=== REQUIREMENT ===
Below are the records; give again exactly the line with "Task: Click info icon beside Direction label", the line with "Image resolution: width=1024", and each line that lies between them, and nothing besides.

PROVIDED DATA section start

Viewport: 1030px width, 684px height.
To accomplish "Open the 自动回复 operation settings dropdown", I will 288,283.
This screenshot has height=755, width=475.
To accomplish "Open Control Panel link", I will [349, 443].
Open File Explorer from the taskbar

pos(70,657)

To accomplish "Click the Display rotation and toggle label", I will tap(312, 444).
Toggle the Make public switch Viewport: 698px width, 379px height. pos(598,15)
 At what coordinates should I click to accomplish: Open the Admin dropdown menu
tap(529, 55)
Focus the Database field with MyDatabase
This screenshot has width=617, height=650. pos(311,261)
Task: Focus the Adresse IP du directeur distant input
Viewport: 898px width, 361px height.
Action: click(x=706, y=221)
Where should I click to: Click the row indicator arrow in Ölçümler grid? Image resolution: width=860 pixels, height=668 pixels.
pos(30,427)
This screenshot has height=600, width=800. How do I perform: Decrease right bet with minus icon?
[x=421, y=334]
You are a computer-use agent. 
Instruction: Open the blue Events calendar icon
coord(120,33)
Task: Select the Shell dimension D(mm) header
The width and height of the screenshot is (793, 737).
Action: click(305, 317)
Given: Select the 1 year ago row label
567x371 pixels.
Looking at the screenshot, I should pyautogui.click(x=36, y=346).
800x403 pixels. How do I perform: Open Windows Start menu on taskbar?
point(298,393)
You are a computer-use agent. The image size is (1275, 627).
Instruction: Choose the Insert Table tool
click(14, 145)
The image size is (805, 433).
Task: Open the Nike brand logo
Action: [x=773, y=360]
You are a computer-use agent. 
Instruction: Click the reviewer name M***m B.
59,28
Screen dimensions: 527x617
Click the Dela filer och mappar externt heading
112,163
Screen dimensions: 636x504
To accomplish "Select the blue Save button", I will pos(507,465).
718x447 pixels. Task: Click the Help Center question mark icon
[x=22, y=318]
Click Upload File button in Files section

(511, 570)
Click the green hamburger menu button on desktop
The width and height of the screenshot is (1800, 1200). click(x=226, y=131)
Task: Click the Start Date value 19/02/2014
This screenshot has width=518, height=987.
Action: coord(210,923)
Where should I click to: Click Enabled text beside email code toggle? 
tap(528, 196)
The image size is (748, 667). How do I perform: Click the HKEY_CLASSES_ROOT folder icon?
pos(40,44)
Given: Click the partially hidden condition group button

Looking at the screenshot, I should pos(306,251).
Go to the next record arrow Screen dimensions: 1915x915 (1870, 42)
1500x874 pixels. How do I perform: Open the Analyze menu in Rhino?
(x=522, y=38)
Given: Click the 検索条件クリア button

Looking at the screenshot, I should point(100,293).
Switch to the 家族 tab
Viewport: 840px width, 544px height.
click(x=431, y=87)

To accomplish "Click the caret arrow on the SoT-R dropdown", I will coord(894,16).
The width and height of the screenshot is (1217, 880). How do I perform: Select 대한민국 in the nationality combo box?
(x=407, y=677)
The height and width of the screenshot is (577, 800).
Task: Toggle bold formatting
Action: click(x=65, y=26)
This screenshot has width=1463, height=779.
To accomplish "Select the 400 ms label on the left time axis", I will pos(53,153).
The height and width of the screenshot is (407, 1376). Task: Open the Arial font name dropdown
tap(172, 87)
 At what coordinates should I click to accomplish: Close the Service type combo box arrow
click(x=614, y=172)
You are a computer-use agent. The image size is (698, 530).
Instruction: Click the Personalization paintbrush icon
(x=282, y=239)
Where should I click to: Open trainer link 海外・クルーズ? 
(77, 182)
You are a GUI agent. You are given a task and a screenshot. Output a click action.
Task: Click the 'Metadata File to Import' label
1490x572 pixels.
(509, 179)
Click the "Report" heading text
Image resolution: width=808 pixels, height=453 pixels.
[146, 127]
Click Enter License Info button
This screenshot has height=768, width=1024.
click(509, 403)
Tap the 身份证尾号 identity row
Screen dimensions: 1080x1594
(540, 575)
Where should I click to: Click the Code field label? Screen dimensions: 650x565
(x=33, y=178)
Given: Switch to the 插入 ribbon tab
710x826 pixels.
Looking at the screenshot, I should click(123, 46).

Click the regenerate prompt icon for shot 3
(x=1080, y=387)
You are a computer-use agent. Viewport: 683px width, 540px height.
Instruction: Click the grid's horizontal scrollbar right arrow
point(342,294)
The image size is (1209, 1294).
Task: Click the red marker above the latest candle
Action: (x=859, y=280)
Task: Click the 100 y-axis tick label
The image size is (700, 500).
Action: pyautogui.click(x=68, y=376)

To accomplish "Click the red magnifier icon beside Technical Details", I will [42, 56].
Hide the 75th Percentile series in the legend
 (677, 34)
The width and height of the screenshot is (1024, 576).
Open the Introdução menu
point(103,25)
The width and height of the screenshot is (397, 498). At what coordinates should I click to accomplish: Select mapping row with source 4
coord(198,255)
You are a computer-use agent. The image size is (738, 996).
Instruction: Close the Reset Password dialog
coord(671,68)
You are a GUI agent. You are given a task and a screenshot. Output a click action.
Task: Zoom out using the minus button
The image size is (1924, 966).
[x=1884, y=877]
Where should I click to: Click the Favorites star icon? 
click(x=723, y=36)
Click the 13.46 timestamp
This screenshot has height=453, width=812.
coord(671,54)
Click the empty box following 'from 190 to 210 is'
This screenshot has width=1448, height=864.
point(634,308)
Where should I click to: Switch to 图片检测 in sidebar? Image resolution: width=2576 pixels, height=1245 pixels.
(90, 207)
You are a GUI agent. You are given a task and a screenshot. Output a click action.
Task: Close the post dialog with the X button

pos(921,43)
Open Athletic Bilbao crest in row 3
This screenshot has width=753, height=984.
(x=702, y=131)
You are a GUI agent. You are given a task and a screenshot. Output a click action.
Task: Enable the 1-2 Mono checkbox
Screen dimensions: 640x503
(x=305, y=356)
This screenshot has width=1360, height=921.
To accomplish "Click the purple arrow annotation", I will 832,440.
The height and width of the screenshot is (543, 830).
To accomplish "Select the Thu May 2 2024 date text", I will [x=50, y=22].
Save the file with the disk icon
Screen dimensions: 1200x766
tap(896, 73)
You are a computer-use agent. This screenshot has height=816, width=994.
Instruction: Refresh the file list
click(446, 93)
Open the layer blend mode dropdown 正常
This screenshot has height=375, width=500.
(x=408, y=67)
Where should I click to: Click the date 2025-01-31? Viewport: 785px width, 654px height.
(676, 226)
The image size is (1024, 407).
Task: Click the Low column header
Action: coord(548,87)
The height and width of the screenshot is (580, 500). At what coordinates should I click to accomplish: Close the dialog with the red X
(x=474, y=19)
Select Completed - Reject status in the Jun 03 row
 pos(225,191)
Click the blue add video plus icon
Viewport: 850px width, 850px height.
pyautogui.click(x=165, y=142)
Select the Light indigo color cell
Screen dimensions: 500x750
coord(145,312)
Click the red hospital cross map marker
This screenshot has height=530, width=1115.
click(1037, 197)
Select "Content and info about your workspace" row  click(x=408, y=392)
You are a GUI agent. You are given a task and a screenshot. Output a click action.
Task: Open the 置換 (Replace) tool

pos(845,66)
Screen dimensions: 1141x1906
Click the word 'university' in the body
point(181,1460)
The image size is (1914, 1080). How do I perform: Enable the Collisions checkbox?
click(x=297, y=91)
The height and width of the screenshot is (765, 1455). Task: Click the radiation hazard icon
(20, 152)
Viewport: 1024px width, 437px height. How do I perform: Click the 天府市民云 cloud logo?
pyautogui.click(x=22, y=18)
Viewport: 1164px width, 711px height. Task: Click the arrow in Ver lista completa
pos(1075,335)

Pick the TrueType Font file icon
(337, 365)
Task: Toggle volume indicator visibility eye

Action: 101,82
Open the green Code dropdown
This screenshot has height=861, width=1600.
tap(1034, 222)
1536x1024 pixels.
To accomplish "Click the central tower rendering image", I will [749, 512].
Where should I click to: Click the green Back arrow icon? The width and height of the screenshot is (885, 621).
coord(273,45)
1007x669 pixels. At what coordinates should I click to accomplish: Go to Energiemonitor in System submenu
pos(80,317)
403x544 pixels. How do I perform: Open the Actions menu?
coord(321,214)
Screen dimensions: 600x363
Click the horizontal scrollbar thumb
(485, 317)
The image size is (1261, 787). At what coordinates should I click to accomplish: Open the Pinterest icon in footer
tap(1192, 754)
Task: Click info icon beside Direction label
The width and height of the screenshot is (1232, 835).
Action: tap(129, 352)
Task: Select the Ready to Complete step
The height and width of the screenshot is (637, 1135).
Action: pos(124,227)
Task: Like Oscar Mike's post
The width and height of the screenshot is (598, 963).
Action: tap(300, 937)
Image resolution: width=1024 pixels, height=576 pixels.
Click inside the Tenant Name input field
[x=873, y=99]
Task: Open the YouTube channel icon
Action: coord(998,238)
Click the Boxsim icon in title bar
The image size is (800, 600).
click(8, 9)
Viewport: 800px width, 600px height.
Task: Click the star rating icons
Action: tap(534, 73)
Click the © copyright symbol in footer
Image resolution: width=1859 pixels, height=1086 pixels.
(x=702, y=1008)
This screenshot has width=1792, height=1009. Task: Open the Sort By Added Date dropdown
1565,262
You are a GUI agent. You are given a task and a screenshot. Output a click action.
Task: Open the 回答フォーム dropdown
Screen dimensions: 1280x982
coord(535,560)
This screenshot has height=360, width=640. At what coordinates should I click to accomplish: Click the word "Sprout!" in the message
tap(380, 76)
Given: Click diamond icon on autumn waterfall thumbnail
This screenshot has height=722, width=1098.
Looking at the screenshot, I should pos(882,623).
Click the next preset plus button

PROVIDED DATA section end

=== TASK OUTPUT ===
Task: Click info icon beside Direction label
The width and height of the screenshot is (1232, 835).
Action: tap(129, 352)
Task: Select the Ready to Complete step
The height and width of the screenshot is (637, 1135).
Action: pos(124,227)
Task: Like Oscar Mike's post
The width and height of the screenshot is (598, 963).
Action: tap(300, 937)
Image resolution: width=1024 pixels, height=576 pixels.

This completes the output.